Отрок. Богам — божье, людям — людское - Евгений Красницкий
Шрифт:
Интервал:
Закладка:
— Так. И что? Года же еще не прошло.
— Поедешь в Огнево, предложишь тамошним мужам с нами в поход пойти. С долей в добыче не обидим. Сердца у них на ляхов, конечно, нет, до Огнева, по всему похоже, не добрались, но на добычу польститься должны, тем паче, что поля уже сжаты, а с огородами и бабы управятся…
«О-го-го, сэр! Похоже лорд Корней решил заявиться на правый берег Случи во главе дружины численностью под три сотни. И пусть теперь кто-то из тамошних бояр попробует назвать его худородным! Сами-то, наверняка, сидят, запершись в усадьбах, и трясутся… а тут — воевода Погорынский весь из себя, в алом корзне и во главе войска из четырех боярских дружин! Кхе, едрена-матрена!».
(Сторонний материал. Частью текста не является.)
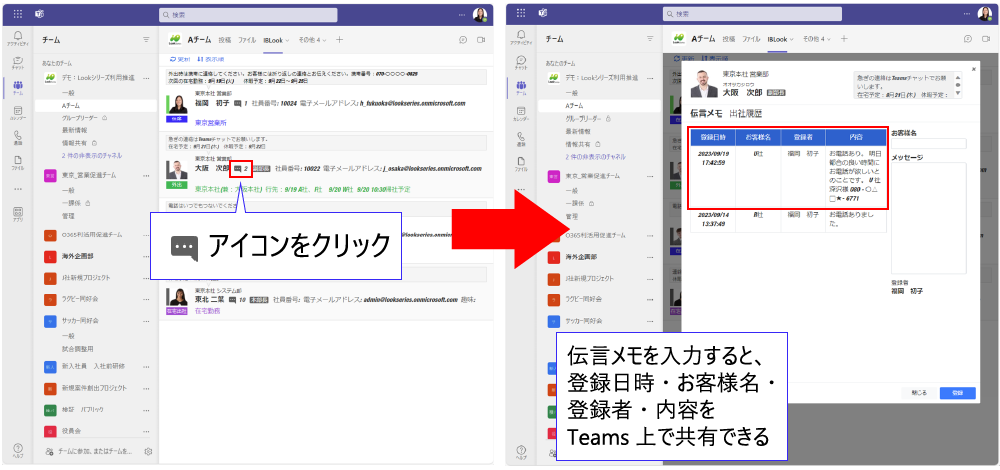Click the memo icon beside 大阪 次郎
Image resolution: width=1000 pixels, height=470 pixels.
(240, 168)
— … А ты, Бурей, половину обоза тоже в Огнево отсылай, там у них своя переправа есть, быстрей на том берегу окажетесь.
— Не-а, — Бурей, без всякого почтения к воеводскому достоинству, отрицательно покрутил головой. — Телеги не пройдут, разве что, вьючных лошадей туда отослать, дорога-то… Стой, Корней! Дорога к Огневу по тому берегу идет! Ляхи могли…
— Едренать!!! Что ж ты раньше-то… Рябой, Данила! Быстро на тот берег, может, успеете еще! Вторую полусотню щенков с собой!
— Деда, я с ними! — сунулся Мишка. — Мы вплавь, для быстроты можем…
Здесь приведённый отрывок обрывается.